An infill gravity survey conducted in May this year showed that the gravity peak is centred 250 metres west of where it was thought to be in the 1980s, due to the much wider spaced and less sensitive gravity readings at that time.
The hope is that the latest drill hole will hit a dense iron oxide pipe (the gravity anomaly peak) that could be rich in copper, as opposed to the surrounding, less-dense iron oxide (hematite) mineralisation with the sub-economic copper-gold around it intersected in the old MIM holes.
Emmie Bluff is believed to one of the biggest of the iron oxide targets in the Olympic Dam copper/gold belt, one that stretches 500 kilometres from Moonta on the Yorke Peninsula to Coober Pedy.
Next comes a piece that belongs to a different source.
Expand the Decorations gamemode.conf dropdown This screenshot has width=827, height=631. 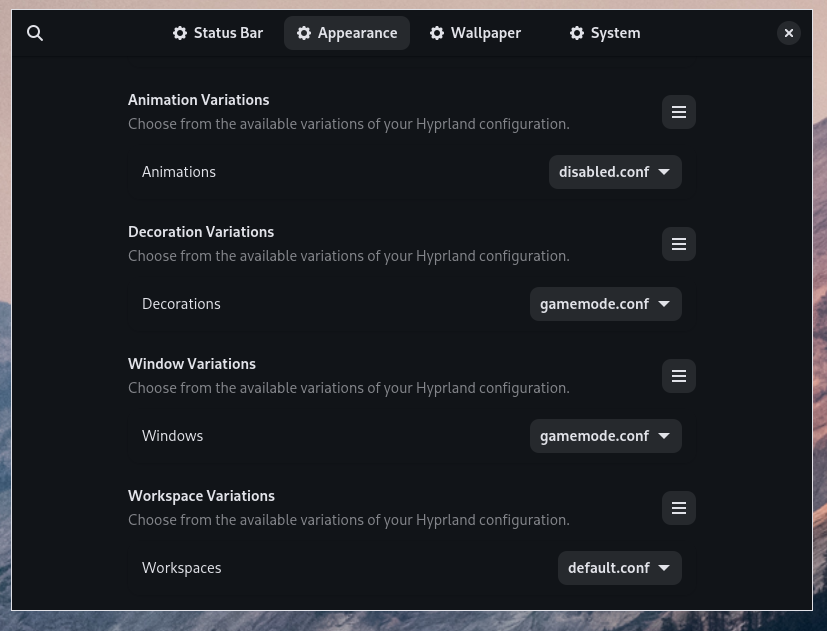point(605,304)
The belt is home to 75 per cent of Australia's known copper resources and, thanks to the magical mix at Olympic Dam, is Australia's uranium version of Saudi Arabia's oil riches.
The Xstrata/Gunson plan after the Emmie Bluff hole is to move the drill rig over to the Con Ryan area, another prospect that was drilled a long time ago by some interesting old MIM holes.
While we don't yet know what Emmie Bluff is hiding, it has to be said that Gunson is not totally reliant on it coming up with the goods. Followers of the stock know all too well that it has a second leg, its Coburn zircon project in Western Australia.
Gunson spent nearly two years trying to get Coburn to the starting line with China's state-controlled CTIEC. But the Chinese insisted that they had to be the engineering contractor for the mine's construction as a prerequisite to investing in the project and buying the zircon.
The problem was, the Chinese planned to make a big profit out of the engineering to help pay for their investment. Gunson had no choice but to say thanks, but no thanks. So it was back to the drawing boards for Coburn.
Gunson retendered the engineering contract out to Australian engineering groups earlier this year and recently settled on Sedgman-Intermet Engineering, which is completing a design definition study.
The aim of the study is to reduce the capital and projected operating costs. Given deflation in the cost of most things needed to construct and operate mining projects, the hope is that Gunson can get serious about making a go-ahead decision in the last quarter, with commissioning starting in late 2010.
All that is subject to financing and striking a zircon offtake agreement. Despite the problems with CTIEC, Gunson still has two big Chinese companies interested. It is also exploring the potential of tapping in to Middle East interest in mineral sands projects.